Best Way to Support your Child if she Doubt her Abilities

Find some subject or activity that stimulates her interest.

Reading may be difficult for her, but perhaps she has an excellent memory. She may have a complex grasp of stories; though find a series of steps in math problematic. Make sure she practices, and improves in, the things she is good at too.

  •  Show your involvement and appreciation of what she can do in these areas.

Point out how much she is doing well. When a task comes easily to a child, she may not see how difficult it really is. ‘You remembered there were two uncles. I read you the story, and I’d forgotten that!” or “That was such a detailed description of your outing!
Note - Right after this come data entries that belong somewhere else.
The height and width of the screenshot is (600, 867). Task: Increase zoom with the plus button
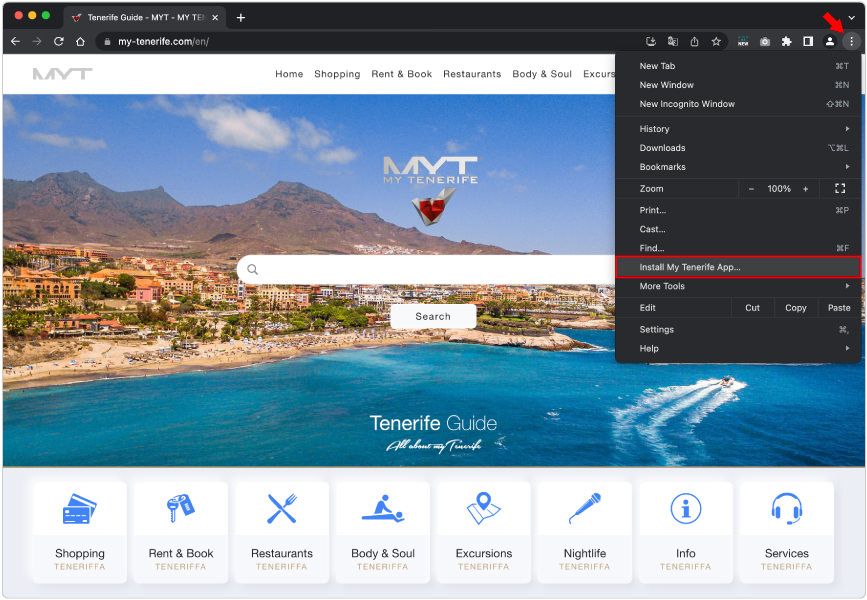point(805,189)
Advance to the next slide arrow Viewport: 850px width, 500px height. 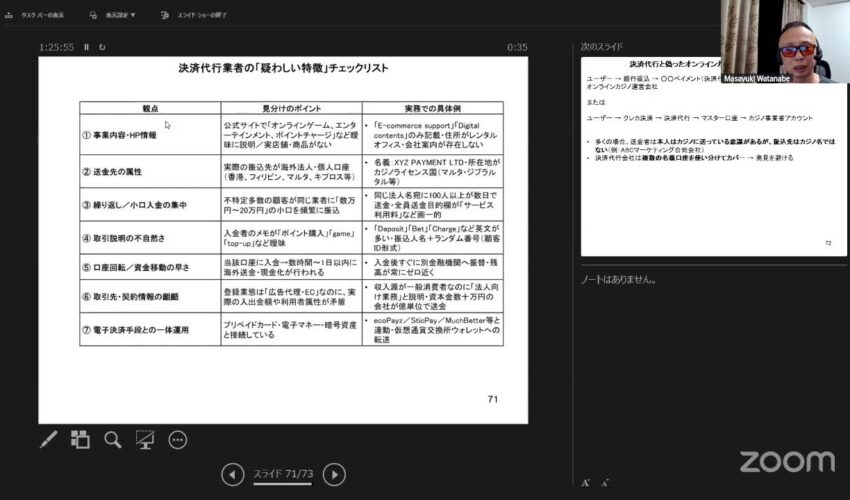(x=335, y=474)
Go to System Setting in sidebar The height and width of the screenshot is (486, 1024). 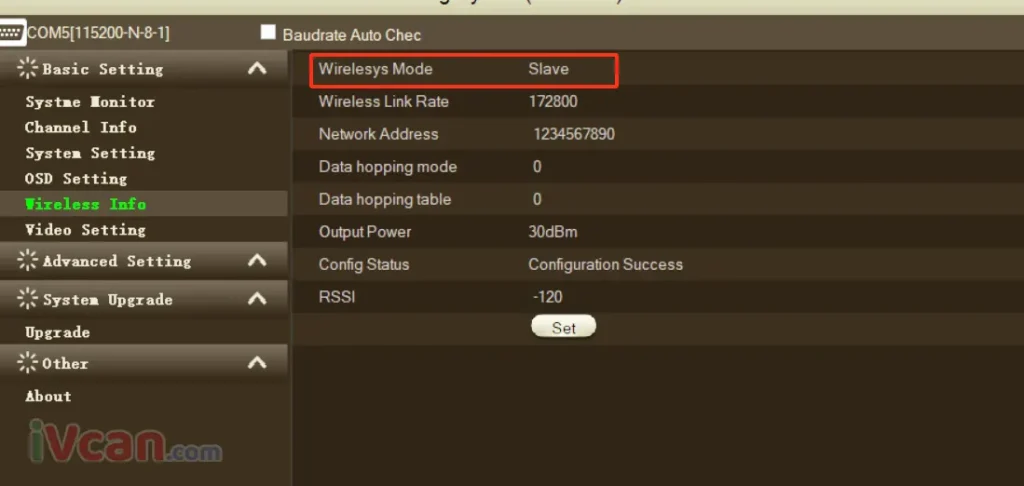click(x=90, y=153)

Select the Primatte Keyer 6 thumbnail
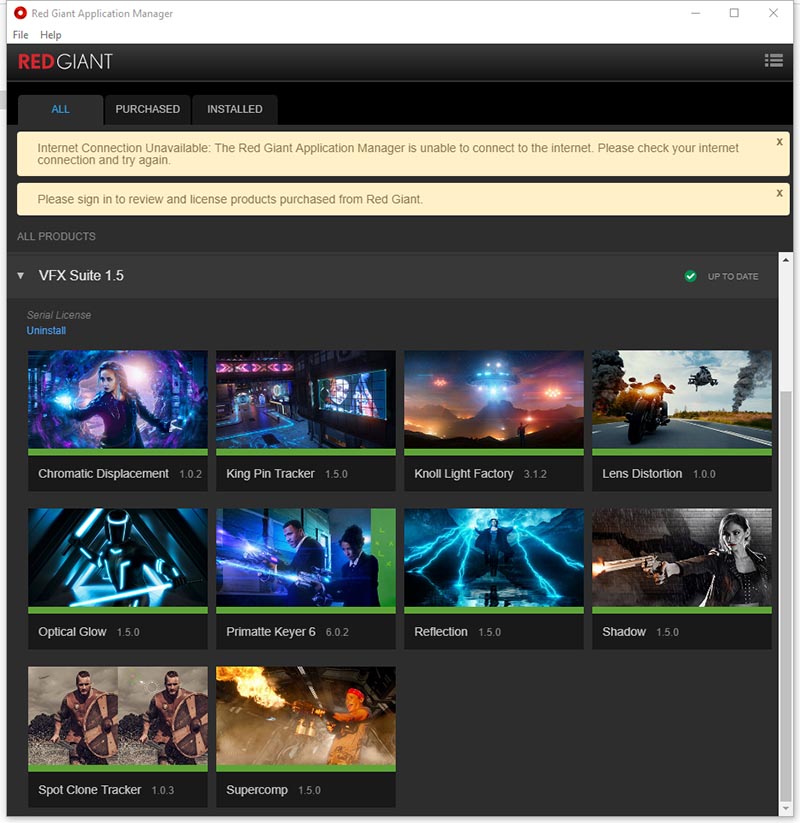pos(306,558)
I can imagine the bus ride perfectly.”

Child Abilities Best Way to Support your Child if she Doubt her Abilities

  • Refer frequently to the areas in which her abilities lie. The best way of doing this is by showing your awareness of these abilities. “Matthew, do you remember the name of the street?” can be a reminder that he often does remember things others do not. Or “Sam, you’re so good at finding things, can you look for the swimming towels?”
  •  Insist that she continue to make efforts in subjects or activities that are more difficult.

If you allow her to concentrate only on the subjects or activities that present her with no problems, then she may learn to avoid the frustration that any challenge involves or assume that you think she cannot succeed in other areas. To forego problematic areas simply because they are problematic prevents her from learning how to tolerate frustration and work through difficulties.